This section discusses terms and definitions that are commonly used to describe current hardware capabilities.
CPUs and Cores
The advent of multicore processors has introduced some ambiguity about the definition of a CPU. Historically, the CPU was the central processing unit of a computer. However, with multicore CPUs each core is really an independently functioning processor. Each multicore CPU contains 2 or more cores and is, therefore, a parallel computer competing with the resources for memory and I/O on a single motherboard.
The ambiguity of CPUs and cores often occurs when describing parallel algorithms or parallel runs. In the context of an algorithm, CPU almost always refers to a single task on a single processor. In this document we will use core rather than CPU to identify independent processes that run on a single CPU core. CPU will be reserved for describing the socket configuration. For example, a typical configuration today contains two CPU sockets on a single motherboard with 4 or 8 cores per socket. Such a configuration could support a distributed-memory parallel (DMP) processing run of up to 16 cores. We will describe this as a 16-core run, not a 16-processor run.
GPUs
While graphics processing units (GPUs) have been around for many years, only recently have they begun to be used to perform general purpose computations. GPUs offer a highly parallel design which often includes hundreds of compute units and have their own dedicated physical memory. Certain high-end graphics cards, the ones with the most amount of compute units and memory, can be used to accelerate the computations performed during a simulation. In this document, we will use the term GPU to refer to these high-end cards that can be used as accelerators to speedup certain portions of a simulation.
Threads and MPI Processes
Two modes of parallel processing are supported and used throughout Mechanical APDL simulations. Details of parallel processing are described in a later chapter, but the two modes introduce another ambiguity in describing parallel processing. For the shared memory implementation, one instance of the Mechanical APDL executable (that is, one Mechanical APDL process) spawns multiple threads for parallel regions. However, for the distributed memory implementation, multiple instances of the Mechanical APDL executable run as separate MPI tasks or processes.

Pointing records for text and elements
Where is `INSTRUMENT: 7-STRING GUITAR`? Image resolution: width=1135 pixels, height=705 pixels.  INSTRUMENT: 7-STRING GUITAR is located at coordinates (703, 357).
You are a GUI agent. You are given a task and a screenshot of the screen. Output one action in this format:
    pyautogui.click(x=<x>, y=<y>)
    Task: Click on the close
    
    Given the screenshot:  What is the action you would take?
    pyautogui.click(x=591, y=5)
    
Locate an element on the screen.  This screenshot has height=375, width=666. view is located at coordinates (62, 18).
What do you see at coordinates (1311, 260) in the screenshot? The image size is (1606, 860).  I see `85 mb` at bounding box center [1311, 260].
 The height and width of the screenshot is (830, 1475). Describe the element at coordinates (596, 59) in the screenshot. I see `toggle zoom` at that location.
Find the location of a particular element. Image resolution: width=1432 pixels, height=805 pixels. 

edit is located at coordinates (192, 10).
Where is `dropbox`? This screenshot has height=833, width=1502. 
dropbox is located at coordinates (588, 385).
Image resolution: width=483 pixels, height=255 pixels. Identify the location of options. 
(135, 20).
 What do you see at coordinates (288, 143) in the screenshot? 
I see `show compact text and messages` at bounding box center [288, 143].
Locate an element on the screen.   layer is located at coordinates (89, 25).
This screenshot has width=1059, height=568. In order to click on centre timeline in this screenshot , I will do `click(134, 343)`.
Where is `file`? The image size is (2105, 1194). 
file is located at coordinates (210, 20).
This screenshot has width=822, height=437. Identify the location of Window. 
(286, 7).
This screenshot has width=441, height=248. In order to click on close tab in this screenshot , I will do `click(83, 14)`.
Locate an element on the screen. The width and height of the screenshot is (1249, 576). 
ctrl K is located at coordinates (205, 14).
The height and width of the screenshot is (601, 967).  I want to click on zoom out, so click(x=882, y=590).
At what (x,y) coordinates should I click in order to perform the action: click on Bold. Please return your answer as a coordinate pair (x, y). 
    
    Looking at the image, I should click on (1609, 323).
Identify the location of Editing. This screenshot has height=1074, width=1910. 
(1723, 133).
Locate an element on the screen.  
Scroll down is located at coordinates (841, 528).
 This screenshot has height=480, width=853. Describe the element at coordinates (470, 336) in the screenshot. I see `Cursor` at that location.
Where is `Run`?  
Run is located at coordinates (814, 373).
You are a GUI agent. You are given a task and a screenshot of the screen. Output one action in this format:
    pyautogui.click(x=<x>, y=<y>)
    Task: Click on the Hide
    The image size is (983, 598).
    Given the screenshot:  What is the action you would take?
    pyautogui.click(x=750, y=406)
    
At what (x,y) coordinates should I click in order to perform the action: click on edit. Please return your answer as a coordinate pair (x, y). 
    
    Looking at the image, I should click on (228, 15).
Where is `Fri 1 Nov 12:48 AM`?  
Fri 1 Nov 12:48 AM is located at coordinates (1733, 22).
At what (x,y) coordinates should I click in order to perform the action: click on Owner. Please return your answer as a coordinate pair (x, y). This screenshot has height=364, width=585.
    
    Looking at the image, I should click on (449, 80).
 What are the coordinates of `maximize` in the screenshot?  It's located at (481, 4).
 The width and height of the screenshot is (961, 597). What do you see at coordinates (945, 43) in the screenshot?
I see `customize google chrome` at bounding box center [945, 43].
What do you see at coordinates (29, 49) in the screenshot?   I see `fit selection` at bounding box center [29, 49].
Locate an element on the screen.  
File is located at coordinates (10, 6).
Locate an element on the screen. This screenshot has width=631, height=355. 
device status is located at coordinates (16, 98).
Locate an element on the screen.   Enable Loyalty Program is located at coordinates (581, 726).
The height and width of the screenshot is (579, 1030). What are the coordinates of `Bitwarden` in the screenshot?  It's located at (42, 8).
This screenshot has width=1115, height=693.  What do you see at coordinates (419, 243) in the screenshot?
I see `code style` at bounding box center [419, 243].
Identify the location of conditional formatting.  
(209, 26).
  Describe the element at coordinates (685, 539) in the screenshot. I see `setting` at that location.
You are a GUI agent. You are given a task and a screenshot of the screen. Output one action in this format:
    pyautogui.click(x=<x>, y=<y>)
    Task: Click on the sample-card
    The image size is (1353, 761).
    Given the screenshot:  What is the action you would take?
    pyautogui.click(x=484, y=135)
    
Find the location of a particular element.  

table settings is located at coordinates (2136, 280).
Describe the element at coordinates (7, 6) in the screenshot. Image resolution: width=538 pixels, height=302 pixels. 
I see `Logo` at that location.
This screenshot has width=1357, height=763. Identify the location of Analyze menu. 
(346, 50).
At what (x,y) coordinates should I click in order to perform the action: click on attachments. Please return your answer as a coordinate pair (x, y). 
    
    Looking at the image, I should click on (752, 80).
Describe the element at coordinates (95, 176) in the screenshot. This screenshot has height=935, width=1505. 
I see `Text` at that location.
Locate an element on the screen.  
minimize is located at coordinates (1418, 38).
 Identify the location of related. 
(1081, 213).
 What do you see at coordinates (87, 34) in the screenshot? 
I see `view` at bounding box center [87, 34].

# Goal of the exercise
Answer these questions about the text on hardware terms above.
(a) Which term does the document reserve for describing the socket configuration?
(b) Besides a highly parallel design, what do GPUs have of their own?
(c) In the shared memory implementation, what does one Mechanical APDL process spawn for parallel regions?

# Final result
(a) CPU.
(b) Their own dedicated physical memory.
(c) Multiple threads.